EXERCISE GOAL ▸
Reproduce everything from "I assumed that" down to "eventually turned out." in the passage on passport photos, renaming "CVS" as "the drugstore" throughout.

TEXT PASSAGE ▸
--------

A few years ago - three years and a couple of months, to be exact - I needed a new passport thanks to my last name changing from Griffin to Woodstock. Aside: changing your name is wretched. And we're back.
I assumed that the way to get a passport photo was the normal way: you go to CVS, they take your photo, they print it, and you go on your merry way. So I did that, and I kid you not, it was quite literally the absolute worst photo of me I had ever (and still have ever) seen of myself in my entire life. Perhaps I should have just swallowed my pride and dealt with having a photo that reminded me more of a cow than myself on my ID for the next ten years of my traveling escapades, but I refused and decided then and there that I would take my own photos from thenceforth. I did, and I'm rather happy with how it eventually turned out.
However, taking a photo of oneself looking straight at the camera with enough of a smize to not look like a serial killer getting a mug shot done is one thing. Taking a similar photo of a baby is another one entirely. But in the interest of preserving Elise's self esteem for the next five years, I decided it was worth the sacrifice.

--------

SUPPLIED INFORMATION ▸
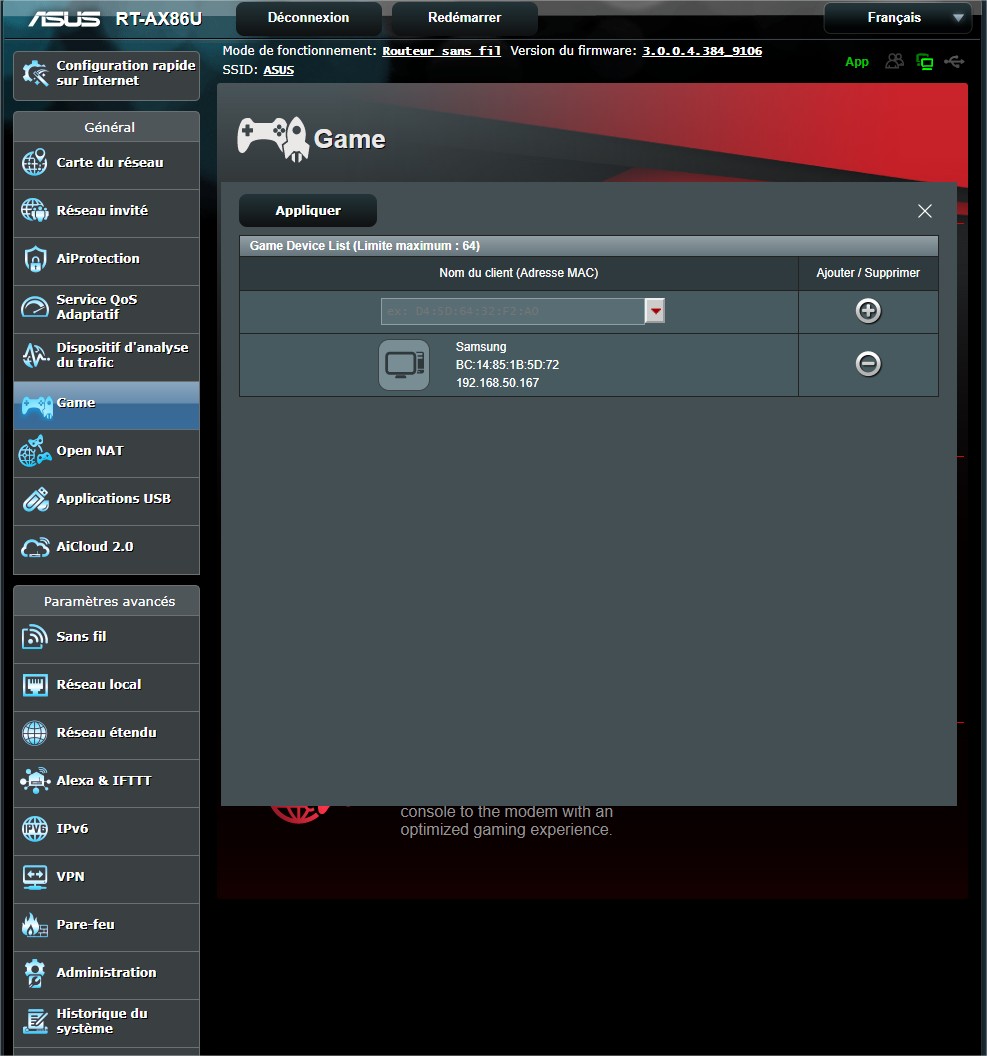Click the USB status icon in header
The image size is (987, 1056).
[954, 62]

--------

SOLUTION FOR THIS EXERCISE ▸
I assumed that the way to get a passport photo was the normal way: you go to the drugstore, they take your photo, they print it, and you go on your merry way. So I did that, and I kid you not, it was quite literally the absolute worst photo of me I had ever (and still have ever) seen of myself in my entire life. Perhaps I should have just swallowed my pride and dealt with having a photo that reminded me more of a cow than myself on my ID for the next ten years of my traveling escapades, but I refused and decided then and there that I would take my own photos from thenceforth. I did, and I'm rather happy with how it eventually turned out.